(Lines showing where targets appear)
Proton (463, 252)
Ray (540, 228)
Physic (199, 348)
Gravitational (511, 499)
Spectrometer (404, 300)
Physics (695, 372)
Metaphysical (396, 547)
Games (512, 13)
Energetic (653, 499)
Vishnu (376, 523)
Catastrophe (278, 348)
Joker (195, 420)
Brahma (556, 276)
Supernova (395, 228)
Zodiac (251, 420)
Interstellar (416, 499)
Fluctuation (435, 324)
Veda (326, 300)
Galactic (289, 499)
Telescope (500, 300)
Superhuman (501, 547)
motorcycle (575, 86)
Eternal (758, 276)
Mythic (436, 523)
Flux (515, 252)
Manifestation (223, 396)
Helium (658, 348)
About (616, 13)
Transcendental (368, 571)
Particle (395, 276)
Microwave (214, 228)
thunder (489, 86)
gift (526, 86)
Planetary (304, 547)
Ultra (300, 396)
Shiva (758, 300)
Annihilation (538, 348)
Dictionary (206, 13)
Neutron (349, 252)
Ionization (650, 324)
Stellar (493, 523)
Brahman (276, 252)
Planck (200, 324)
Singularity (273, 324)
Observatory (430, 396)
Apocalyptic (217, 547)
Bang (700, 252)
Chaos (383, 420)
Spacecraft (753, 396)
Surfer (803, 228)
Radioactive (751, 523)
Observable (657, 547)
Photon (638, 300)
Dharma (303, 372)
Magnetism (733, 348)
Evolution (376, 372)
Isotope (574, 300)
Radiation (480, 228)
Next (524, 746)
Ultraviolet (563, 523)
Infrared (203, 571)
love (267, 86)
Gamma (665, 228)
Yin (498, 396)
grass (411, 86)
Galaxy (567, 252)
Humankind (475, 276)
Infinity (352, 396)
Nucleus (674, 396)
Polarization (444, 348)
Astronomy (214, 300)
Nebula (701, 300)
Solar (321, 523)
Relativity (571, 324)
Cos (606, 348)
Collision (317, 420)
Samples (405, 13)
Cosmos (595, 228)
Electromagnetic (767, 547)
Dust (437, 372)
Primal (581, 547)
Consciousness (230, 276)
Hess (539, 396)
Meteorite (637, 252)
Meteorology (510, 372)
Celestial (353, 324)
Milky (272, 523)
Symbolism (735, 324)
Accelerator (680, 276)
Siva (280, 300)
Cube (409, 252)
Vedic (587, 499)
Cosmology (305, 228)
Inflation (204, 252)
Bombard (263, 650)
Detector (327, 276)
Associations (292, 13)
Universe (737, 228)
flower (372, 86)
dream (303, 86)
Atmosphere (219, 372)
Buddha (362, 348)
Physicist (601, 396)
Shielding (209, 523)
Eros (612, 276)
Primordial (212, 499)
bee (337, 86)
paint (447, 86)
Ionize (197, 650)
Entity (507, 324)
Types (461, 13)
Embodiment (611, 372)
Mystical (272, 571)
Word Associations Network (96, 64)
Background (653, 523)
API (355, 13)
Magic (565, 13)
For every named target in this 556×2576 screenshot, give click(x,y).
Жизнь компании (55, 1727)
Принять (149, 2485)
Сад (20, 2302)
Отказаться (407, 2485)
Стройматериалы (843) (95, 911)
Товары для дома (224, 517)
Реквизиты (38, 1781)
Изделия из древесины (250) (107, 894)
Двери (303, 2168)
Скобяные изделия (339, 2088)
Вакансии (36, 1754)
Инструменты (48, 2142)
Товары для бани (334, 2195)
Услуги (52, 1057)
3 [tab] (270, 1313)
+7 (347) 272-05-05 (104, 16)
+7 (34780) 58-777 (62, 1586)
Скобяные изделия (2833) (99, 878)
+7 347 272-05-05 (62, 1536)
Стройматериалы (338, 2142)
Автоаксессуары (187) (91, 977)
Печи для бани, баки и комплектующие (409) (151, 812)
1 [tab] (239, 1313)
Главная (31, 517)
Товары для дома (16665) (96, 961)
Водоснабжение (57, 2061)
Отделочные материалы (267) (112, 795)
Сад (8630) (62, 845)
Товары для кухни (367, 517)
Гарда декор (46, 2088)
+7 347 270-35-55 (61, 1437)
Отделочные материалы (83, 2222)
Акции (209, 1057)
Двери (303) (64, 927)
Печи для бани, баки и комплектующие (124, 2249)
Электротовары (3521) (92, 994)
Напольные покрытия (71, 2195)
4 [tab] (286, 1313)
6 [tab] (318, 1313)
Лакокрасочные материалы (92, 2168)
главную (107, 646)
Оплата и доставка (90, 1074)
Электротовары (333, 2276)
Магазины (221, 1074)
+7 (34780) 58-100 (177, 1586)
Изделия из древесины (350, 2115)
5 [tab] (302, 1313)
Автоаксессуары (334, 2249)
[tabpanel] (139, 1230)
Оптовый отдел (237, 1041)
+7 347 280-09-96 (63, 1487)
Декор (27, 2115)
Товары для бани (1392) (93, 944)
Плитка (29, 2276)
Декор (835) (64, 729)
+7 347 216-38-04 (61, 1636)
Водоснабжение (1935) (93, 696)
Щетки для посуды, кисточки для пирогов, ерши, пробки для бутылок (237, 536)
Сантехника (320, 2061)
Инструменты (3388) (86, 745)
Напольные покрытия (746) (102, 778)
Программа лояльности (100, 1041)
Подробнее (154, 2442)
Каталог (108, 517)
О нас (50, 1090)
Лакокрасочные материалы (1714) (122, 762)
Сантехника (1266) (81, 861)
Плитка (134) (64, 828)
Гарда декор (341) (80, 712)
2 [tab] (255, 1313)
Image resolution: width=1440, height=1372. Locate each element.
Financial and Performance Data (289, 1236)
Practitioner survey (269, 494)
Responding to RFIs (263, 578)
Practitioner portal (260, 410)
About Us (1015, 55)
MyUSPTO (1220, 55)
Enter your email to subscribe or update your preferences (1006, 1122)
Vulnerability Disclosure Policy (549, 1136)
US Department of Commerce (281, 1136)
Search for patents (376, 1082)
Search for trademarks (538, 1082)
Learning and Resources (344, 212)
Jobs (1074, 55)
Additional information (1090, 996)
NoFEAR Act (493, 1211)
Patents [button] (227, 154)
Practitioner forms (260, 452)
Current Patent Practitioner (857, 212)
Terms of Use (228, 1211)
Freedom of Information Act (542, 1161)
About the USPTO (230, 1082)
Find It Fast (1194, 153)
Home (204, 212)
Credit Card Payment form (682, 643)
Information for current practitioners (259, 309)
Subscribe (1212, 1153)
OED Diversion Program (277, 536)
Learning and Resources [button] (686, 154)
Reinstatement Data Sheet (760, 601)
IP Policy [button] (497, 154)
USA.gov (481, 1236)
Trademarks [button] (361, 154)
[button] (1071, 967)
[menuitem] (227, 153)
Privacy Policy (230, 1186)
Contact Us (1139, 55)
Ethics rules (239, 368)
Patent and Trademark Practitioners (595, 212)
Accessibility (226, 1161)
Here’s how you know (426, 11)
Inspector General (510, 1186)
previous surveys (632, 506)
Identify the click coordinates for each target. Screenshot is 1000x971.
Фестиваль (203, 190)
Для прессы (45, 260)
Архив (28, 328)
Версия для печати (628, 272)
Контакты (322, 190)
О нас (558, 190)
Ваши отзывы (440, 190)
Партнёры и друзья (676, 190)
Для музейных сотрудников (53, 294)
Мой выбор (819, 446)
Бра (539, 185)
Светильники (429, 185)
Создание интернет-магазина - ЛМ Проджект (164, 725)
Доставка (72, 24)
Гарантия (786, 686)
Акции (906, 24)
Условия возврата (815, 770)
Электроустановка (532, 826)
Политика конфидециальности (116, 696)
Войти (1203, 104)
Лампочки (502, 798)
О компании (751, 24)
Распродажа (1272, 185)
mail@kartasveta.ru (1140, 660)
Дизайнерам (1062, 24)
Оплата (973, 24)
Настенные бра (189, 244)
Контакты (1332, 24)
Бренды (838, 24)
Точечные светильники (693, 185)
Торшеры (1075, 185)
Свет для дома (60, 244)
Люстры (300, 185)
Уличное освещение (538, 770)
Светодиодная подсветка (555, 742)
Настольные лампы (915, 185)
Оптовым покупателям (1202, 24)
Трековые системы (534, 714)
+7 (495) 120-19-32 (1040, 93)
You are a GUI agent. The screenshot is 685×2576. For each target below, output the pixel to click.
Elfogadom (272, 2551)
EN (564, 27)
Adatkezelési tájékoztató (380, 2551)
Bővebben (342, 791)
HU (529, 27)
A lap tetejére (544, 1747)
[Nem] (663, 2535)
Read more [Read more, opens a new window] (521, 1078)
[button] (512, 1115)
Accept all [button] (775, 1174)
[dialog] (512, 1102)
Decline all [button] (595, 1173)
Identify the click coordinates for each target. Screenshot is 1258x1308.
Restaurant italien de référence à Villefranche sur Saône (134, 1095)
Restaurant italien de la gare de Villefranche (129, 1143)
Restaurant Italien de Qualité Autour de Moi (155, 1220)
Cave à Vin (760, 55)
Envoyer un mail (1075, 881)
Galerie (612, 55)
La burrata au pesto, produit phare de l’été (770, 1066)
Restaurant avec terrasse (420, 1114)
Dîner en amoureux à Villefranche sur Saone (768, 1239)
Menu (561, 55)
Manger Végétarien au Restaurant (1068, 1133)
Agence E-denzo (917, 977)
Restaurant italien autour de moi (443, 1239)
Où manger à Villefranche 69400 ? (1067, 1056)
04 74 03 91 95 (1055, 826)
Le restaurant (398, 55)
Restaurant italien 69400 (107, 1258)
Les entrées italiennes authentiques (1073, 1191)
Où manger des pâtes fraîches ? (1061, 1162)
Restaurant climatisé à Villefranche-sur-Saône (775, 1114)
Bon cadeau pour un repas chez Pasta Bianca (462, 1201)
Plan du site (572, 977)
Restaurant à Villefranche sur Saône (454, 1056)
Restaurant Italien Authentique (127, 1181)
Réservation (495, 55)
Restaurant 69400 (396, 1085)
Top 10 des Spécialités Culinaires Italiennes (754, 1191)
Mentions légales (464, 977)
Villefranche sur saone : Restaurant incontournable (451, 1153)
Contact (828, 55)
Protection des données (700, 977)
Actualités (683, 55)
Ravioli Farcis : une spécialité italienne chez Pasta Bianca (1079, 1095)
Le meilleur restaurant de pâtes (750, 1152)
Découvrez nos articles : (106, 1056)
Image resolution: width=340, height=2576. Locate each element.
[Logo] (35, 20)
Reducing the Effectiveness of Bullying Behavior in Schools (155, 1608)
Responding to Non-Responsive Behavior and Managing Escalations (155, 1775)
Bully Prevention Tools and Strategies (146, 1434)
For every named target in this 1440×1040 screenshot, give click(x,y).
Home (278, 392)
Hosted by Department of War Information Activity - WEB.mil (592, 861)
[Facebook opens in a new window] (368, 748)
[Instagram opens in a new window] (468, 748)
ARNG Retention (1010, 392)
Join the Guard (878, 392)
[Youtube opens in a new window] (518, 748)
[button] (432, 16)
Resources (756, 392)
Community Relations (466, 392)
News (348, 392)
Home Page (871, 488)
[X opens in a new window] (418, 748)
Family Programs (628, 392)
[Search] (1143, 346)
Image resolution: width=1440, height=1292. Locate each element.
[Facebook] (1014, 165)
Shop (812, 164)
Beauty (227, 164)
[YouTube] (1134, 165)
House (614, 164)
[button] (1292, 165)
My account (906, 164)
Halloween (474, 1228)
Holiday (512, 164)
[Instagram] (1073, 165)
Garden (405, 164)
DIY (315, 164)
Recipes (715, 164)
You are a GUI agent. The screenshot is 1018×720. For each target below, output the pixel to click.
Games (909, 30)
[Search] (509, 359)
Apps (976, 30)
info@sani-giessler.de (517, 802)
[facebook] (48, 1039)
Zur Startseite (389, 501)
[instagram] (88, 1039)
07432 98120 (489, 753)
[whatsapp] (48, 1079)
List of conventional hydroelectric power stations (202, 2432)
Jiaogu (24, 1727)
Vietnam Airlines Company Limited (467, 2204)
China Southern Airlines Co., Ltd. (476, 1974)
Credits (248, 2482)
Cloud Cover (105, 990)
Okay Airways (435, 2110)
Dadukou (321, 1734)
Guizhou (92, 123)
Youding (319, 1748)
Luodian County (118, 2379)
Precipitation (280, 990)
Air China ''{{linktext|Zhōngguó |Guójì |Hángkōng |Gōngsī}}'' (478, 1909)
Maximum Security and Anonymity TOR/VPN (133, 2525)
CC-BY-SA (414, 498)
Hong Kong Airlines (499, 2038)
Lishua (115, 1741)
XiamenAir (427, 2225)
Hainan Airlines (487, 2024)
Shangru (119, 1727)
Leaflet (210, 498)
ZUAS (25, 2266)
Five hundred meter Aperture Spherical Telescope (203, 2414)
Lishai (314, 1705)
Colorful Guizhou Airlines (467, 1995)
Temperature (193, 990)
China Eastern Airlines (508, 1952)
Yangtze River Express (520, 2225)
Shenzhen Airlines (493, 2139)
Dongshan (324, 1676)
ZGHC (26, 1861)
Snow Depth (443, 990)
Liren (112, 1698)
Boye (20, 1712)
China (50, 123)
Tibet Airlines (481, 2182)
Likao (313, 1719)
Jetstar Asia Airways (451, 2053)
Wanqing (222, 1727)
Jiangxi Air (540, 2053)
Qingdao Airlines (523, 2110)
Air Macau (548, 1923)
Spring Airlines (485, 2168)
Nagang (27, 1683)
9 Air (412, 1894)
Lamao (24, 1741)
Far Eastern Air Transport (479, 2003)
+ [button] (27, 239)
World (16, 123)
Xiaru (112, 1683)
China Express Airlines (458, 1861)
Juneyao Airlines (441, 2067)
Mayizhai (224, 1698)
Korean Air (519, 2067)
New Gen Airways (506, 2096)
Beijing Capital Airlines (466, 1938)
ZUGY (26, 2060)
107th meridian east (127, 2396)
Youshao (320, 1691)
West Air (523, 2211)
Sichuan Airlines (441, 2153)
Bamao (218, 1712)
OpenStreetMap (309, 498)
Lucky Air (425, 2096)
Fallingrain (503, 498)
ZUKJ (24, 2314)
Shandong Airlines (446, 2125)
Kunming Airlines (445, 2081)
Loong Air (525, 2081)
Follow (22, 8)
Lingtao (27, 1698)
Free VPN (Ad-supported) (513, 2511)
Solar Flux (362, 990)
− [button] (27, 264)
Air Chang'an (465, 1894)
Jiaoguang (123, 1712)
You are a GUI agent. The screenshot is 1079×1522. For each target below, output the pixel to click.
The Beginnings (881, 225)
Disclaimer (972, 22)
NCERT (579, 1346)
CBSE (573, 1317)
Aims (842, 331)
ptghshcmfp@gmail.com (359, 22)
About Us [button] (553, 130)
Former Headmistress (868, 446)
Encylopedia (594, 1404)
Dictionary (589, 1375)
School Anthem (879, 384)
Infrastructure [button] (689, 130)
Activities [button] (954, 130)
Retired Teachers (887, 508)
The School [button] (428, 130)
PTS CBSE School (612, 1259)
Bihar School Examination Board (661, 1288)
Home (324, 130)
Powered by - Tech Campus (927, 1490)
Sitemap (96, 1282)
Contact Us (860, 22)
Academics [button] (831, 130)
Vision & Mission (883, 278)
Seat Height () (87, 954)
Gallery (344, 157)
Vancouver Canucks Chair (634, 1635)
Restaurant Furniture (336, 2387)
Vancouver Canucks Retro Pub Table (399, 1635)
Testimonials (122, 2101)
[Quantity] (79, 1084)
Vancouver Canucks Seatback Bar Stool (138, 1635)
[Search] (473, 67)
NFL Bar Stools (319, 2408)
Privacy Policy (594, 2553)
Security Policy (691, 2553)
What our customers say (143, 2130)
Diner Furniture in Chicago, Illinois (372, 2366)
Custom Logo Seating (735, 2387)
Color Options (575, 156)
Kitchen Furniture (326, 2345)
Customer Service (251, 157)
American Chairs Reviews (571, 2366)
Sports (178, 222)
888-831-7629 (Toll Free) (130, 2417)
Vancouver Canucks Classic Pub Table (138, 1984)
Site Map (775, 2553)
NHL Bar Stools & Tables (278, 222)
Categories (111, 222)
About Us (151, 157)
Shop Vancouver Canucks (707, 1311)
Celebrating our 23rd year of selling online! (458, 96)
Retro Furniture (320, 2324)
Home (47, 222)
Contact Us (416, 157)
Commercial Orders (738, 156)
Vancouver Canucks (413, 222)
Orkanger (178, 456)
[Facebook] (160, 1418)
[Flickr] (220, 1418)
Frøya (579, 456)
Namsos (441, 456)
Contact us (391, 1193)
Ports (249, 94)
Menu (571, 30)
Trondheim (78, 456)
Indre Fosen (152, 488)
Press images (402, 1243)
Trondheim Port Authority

**Exercise aim**:
Render the lines from the first one through the line with "Radioactive (751, 523)" as a two-column CSV with the headers text and point. Give one row per line, with its wording under text and its coordinates under point, each value in its own quoted field and any line breaks turned into spaces.

**Answer**:
text,point
"Proton","(463, 252)"
"Ray","(540, 228)"
"Physic","(199, 348)"
"Gravitational","(511, 499)"
"Spectrometer","(404, 300)"
"Physics","(695, 372)"
"Metaphysical","(396, 547)"
"Games","(512, 13)"
"Energetic","(653, 499)"
"Vishnu","(376, 523)"
"Catastrophe","(278, 348)"
"Joker","(195, 420)"
"Brahma","(556, 276)"
"Supernova","(395, 228)"
"Zodiac","(251, 420)"
"Interstellar","(416, 499)"
"Fluctuation","(435, 324)"
"Veda","(326, 300)"
"Galactic","(289, 499)"
"Telescope","(500, 300)"
"Superhuman","(501, 547)"
"motorcycle","(575, 86)"
"Eternal","(758, 276)"
"Mythic","(436, 523)"
"Flux","(515, 252)"
"Manifestation","(223, 396)"
"Helium","(658, 348)"
"About","(616, 13)"
"Transcendental","(368, 571)"
"Particle","(395, 276)"
"Microwave","(214, 228)"
"thunder","(489, 86)"
"gift","(526, 86)"
"Planetary","(304, 547)"
"Ultra","(300, 396)"
"Shiva","(758, 300)"
"Annihilation","(538, 348)"
"Dictionary","(206, 13)"
"Neutron","(349, 252)"
"Ionization","(650, 324)"
"Stellar","(493, 523)"
"Brahman","(276, 252)"
"Planck","(200, 324)"
"Singularity","(273, 324)"
"Observatory","(430, 396)"
"Apocalyptic","(217, 547)"
"Bang","(700, 252)"
"Chaos","(383, 420)"
"Spacecraft","(753, 396)"
"Surfer","(803, 228)"
"Radioactive","(751, 523)"